Rescale the records from the line containing "Verein (261, 405)" through the line containing "Prestations (1056, 26)". Rewrite only those lines, requests included, multiplying each answer coordinate by 1.75 and rounding to a whole number, halves up, and keep every number in the requests as it is.

-------- MATERIAL SHOWN

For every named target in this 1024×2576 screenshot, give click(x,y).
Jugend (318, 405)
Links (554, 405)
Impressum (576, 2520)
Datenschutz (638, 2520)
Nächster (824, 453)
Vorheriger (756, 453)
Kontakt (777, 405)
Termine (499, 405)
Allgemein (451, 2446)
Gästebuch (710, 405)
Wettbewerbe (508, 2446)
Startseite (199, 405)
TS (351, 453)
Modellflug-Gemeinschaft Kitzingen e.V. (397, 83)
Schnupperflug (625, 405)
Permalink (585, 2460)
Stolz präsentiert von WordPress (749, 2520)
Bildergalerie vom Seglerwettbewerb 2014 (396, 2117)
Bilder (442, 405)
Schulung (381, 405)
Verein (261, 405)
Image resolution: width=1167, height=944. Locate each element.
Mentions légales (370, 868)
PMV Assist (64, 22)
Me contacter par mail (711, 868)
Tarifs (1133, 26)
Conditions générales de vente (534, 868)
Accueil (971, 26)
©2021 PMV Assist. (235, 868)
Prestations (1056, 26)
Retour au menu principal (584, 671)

----------------
-------- MATERIAL SHOWN

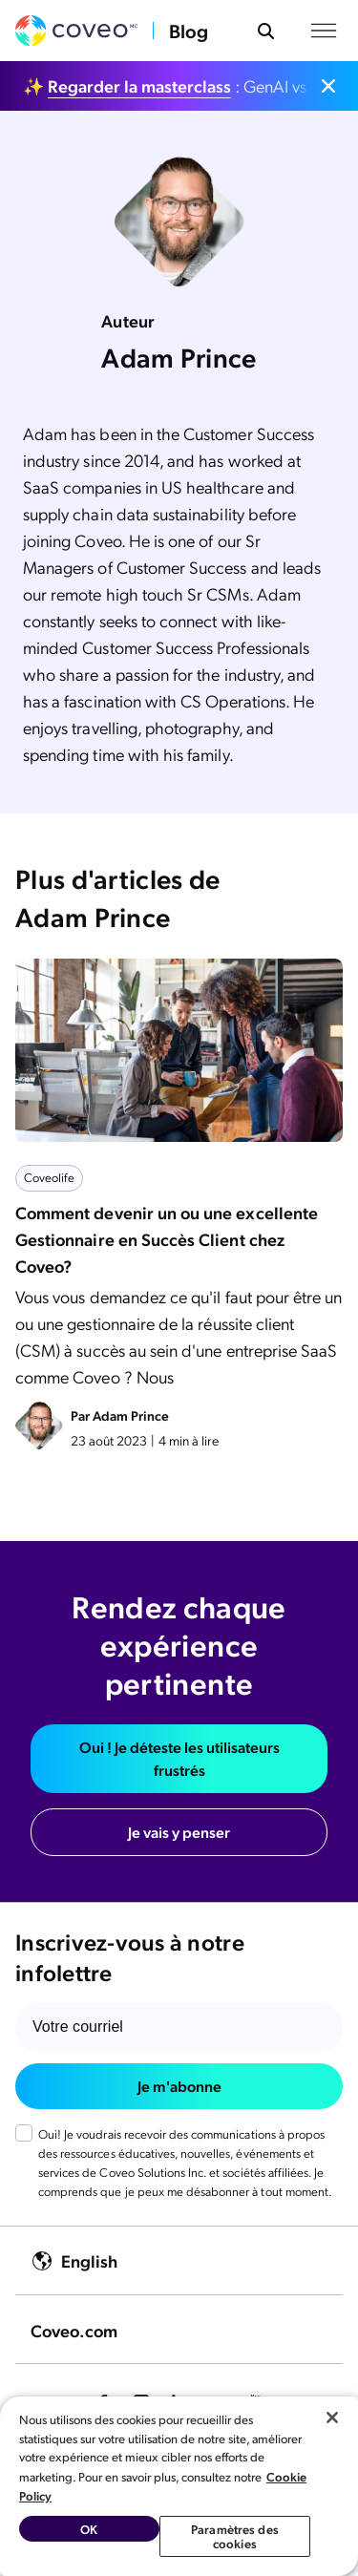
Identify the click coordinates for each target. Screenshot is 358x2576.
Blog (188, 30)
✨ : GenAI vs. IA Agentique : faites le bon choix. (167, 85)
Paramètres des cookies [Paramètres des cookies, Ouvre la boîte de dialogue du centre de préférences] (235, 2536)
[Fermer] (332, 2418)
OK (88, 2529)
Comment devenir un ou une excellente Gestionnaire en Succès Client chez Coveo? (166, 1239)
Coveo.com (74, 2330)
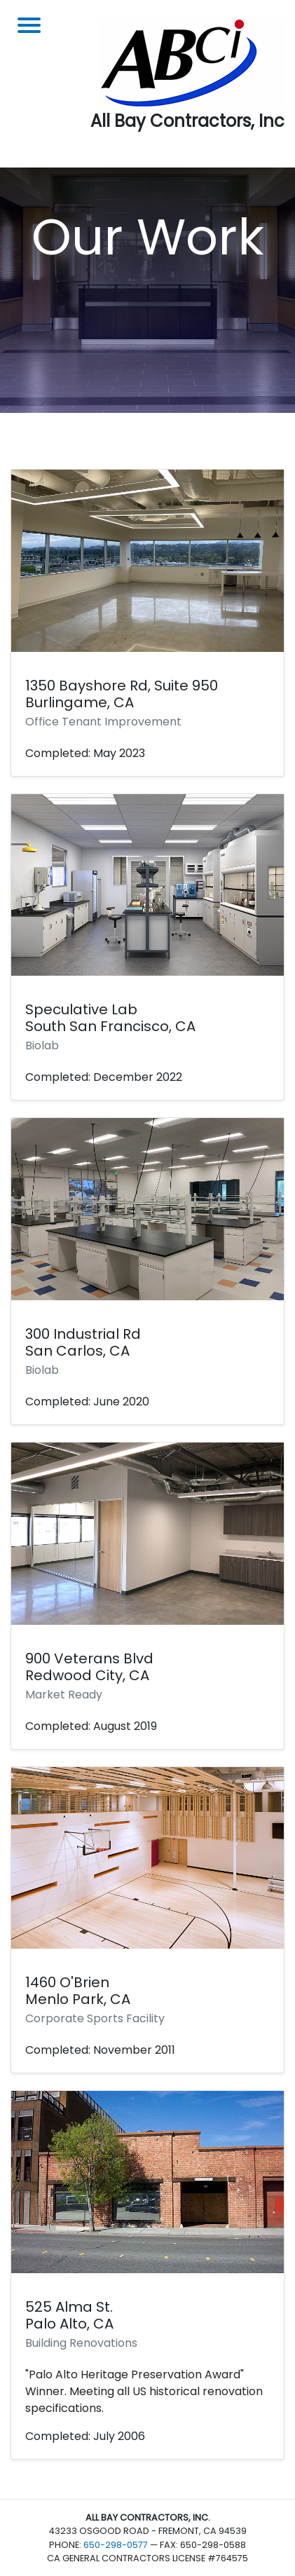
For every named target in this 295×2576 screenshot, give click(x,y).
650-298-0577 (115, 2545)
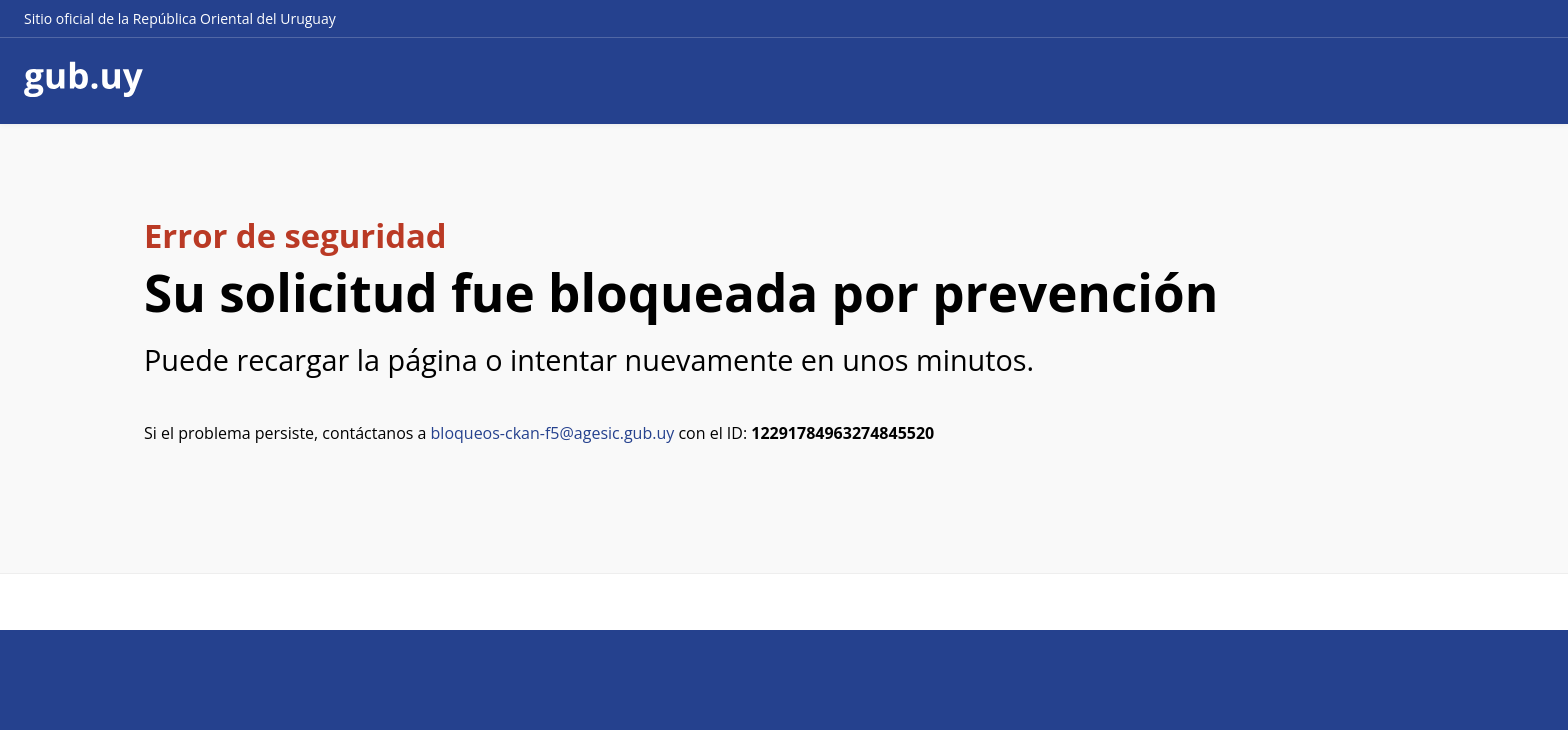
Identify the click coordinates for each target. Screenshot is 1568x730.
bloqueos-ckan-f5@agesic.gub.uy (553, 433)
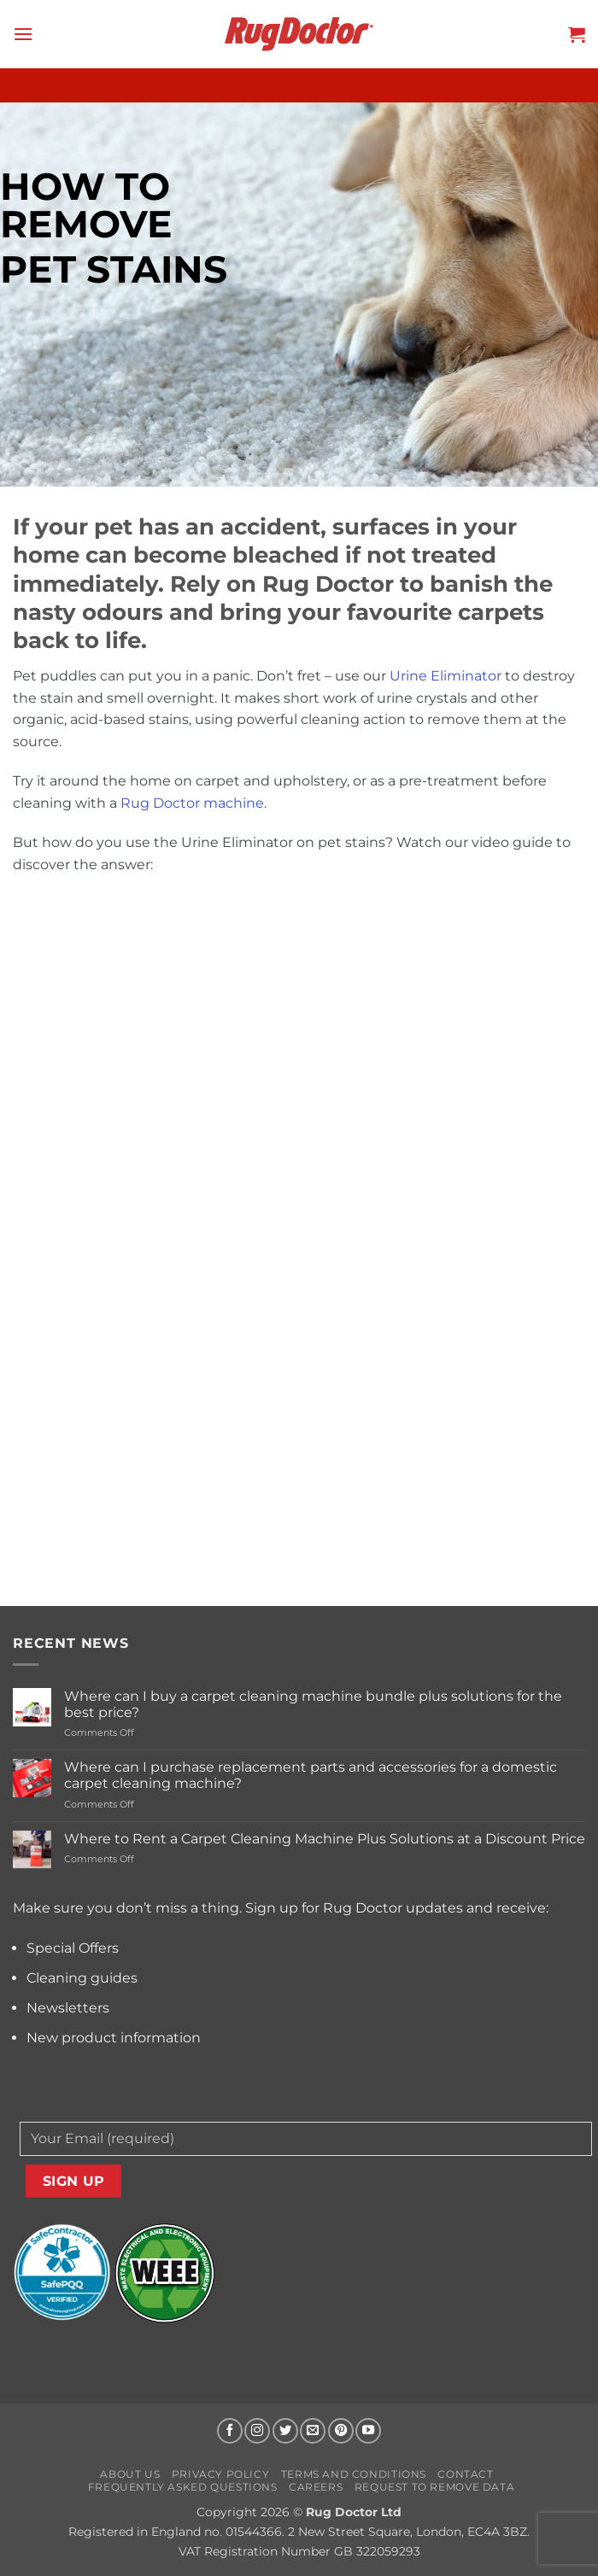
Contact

----------------
-------- MATERIAL SHOWN

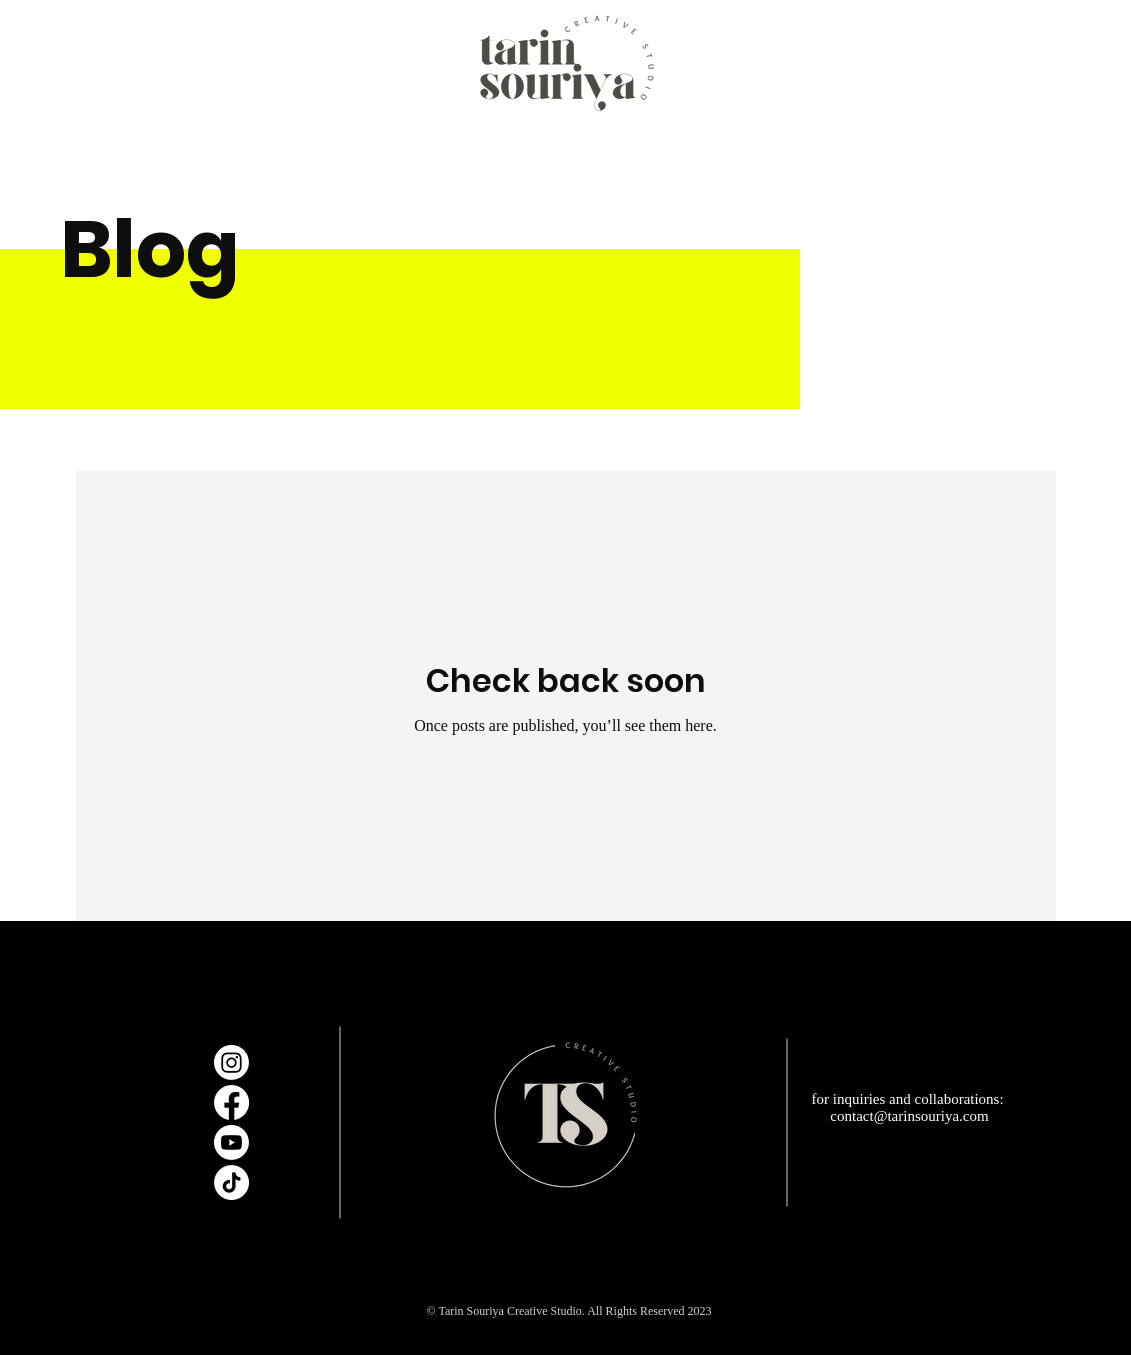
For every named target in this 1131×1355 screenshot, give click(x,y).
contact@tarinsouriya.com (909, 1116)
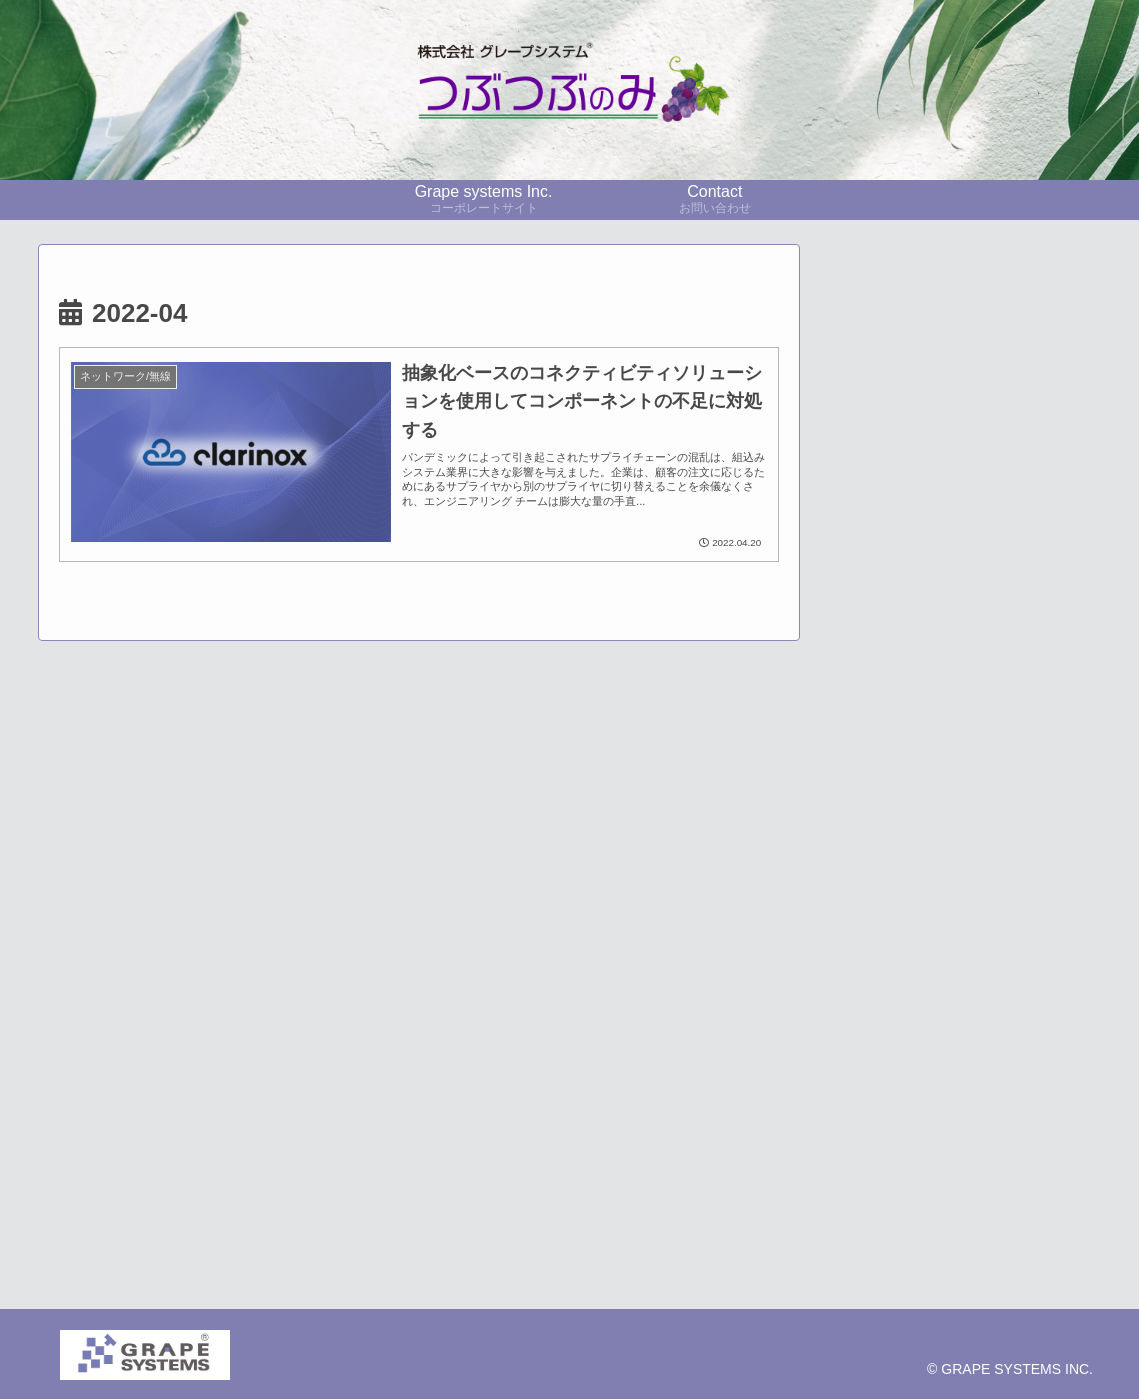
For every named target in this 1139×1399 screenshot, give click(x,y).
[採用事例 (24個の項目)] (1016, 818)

----------------

RESULT FOR THIS TASK —
Verein (457, 709)
Image resolution: width=1167, height=944. Locate each element.
Mentions légales (648, 1519)
PMV Assist (112, 39)
Me contacter par mail (1244, 1519)
Tarifs (1983, 46)
Conditions générales de vente (935, 1519)
Accueil (1699, 46)
©2021 PMV Assist. (411, 1519)
Prestations (1848, 46)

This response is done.